Não havia incredulidade na sua pergunta. Apenas alegria. Toda a alegria que uma criança pode sentir diante da melhor coisa do mundo. Erguendo a saia que a impedia de subir na pedra de mármore, ela trepou, apressada, pelos dois degraus e correu para
o busto de bronze. As duas cabeças ficaram na mesma altura. Exatamente como antes, quando ele a segurava no colo. E, como antes fazia, a menina abraçou o pescoço do avô. Apertado. Apertado. Beijou-lhe o rosto. Sem perceber o frio do bronze.
Beijou-o uma, duas, dez vezes.
"Oditiam. Akemi tava com tanta xodade". Passava-lhe a mão pelas faces. Com os dedinhos acariciava os cabelos retos. Duros. Sempre a sorrir. Feliz por tê-lo ali. Depois começou a contar-lhe coisas. E ria. Mostrou-lhe o vestido.
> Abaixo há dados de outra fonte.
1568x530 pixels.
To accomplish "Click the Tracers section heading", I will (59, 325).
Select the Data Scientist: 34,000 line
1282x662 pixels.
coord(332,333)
Perguntando-lhe se
estava "nito". Mostrou-lhe as meias. Os sapatos. perguntou-lhe coisas também, encostando o corpo gorducho contra os ombros do avô. Beijava-o. E repetia:
"Oditiam. Akemi tava com tanta xodade de xê!"
***
Ai. Se pelo menos no dia de hoje, neste dia de saudade maior, a gente pudesse voltar a ser criança. Para sentir como Akemi sente!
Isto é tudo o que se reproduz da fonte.